Can you lay out the data from its first line down through the line containing "click(x=46, y=67)" as a JSON list of strings, one string per line, leaving out blank lines and anything after that line?

Lines of data —
·····
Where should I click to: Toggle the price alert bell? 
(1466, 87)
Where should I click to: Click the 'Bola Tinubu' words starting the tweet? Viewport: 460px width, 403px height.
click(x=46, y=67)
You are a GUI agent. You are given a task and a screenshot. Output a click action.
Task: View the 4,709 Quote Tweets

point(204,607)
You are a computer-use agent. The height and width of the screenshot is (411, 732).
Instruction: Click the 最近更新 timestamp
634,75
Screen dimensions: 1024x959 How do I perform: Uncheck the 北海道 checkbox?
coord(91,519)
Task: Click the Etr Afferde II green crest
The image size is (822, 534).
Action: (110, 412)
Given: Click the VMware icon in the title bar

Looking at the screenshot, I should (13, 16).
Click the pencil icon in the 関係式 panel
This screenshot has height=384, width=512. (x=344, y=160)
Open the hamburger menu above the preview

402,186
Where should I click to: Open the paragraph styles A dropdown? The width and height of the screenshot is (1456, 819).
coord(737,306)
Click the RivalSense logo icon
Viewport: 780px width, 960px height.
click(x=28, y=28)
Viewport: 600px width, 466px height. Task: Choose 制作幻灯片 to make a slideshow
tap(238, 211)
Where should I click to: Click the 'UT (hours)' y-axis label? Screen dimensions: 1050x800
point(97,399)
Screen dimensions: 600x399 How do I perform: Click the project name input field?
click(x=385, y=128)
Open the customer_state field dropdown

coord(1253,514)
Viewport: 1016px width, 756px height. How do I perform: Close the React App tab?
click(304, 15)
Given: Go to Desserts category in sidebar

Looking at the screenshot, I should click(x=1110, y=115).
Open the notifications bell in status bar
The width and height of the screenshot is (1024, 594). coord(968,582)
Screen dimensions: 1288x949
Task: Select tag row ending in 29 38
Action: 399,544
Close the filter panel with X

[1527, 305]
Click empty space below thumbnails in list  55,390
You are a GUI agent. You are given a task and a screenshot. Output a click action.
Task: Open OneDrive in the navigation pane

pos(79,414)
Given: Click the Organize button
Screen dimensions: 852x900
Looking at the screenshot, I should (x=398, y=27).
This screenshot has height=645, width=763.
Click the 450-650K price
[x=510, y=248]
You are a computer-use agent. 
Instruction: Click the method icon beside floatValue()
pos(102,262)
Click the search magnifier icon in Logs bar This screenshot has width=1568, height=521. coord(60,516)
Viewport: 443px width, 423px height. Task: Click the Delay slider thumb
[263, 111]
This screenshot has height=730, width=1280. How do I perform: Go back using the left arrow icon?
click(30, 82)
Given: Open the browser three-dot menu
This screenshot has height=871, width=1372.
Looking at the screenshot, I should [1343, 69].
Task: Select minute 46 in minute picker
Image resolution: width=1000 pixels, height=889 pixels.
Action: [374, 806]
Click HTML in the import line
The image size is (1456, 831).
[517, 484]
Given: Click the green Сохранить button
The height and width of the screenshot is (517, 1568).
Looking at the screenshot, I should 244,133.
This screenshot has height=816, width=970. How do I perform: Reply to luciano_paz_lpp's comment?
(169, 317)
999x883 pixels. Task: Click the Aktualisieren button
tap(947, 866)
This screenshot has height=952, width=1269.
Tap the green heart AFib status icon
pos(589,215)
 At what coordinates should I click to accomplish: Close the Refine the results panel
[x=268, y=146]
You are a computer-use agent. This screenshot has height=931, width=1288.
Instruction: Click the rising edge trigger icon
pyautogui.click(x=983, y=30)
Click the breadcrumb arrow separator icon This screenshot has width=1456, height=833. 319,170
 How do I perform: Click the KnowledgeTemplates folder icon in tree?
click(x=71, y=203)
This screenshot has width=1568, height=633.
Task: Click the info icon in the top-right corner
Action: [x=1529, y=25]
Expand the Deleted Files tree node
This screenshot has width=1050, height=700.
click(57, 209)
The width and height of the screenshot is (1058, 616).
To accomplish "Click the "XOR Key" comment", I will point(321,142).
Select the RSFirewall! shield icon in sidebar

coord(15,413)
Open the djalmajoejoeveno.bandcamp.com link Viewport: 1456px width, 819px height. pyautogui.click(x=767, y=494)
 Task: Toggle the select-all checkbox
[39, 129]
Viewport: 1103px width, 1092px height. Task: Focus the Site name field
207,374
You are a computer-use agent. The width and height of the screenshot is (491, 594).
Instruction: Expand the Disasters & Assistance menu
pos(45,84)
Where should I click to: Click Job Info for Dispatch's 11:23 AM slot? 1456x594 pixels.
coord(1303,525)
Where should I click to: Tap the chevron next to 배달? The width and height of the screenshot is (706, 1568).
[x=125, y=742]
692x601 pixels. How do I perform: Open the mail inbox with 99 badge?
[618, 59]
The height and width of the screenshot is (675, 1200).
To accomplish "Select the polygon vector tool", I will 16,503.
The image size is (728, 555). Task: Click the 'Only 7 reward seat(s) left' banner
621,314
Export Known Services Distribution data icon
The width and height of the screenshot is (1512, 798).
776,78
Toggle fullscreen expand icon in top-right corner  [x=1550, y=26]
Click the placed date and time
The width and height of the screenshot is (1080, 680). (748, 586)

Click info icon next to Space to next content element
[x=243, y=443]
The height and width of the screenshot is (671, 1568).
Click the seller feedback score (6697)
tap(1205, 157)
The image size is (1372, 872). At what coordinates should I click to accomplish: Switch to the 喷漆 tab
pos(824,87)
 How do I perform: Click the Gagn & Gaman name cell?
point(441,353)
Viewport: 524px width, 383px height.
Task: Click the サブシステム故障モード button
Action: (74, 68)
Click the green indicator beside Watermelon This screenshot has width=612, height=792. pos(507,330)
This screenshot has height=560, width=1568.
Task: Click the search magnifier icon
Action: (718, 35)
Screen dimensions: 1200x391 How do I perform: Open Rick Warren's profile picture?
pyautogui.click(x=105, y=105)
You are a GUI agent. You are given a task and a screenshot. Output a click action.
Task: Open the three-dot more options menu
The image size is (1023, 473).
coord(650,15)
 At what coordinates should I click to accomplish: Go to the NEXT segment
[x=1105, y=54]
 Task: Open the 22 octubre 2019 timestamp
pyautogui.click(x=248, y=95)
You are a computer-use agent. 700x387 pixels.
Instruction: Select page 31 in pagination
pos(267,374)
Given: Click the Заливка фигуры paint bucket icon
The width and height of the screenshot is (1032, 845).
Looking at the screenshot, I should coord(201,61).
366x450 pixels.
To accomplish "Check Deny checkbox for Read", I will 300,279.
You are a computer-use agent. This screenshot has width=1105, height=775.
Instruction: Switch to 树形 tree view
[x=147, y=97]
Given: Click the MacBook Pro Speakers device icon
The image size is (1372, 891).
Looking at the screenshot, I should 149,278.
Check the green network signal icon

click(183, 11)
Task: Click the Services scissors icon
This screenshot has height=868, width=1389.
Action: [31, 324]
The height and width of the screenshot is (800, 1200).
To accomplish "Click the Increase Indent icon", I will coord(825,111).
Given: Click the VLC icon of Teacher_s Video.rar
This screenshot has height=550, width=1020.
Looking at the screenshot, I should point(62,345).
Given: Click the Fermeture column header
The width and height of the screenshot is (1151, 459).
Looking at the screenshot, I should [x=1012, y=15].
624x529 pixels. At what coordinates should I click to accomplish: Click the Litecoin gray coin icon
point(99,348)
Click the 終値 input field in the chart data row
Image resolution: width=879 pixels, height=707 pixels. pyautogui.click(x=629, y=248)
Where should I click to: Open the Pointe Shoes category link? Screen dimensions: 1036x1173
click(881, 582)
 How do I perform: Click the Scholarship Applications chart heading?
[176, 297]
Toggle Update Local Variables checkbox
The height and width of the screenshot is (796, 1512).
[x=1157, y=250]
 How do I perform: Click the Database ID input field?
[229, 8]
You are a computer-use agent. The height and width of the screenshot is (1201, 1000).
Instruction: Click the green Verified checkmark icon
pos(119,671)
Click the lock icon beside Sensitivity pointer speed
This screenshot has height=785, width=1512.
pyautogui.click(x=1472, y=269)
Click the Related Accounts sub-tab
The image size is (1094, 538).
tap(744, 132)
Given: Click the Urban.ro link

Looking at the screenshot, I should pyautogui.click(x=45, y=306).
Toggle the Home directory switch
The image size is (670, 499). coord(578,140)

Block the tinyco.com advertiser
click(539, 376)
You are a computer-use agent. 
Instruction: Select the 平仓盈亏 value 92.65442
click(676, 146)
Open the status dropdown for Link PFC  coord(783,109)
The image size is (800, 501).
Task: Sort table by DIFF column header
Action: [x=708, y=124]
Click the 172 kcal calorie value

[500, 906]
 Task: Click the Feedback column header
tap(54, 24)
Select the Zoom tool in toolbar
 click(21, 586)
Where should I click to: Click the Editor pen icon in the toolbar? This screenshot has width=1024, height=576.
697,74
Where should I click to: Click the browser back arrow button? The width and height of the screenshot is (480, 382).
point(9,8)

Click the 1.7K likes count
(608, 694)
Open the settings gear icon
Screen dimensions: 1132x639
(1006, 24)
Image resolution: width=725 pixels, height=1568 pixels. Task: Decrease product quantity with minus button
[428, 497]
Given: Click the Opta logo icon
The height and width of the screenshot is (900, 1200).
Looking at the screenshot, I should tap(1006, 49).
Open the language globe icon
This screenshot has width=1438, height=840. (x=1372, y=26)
·····
EXERCISE SOLUTION —
[
  "Where should I click to: Toggle the price alert bell? ",
  "(1466, 87)",
  "Where should I click to: Click the 'Bola Tinubu' words starting the tweet? Viewport: 460px width, 403px height.",
  "click(x=46, y=67)"
]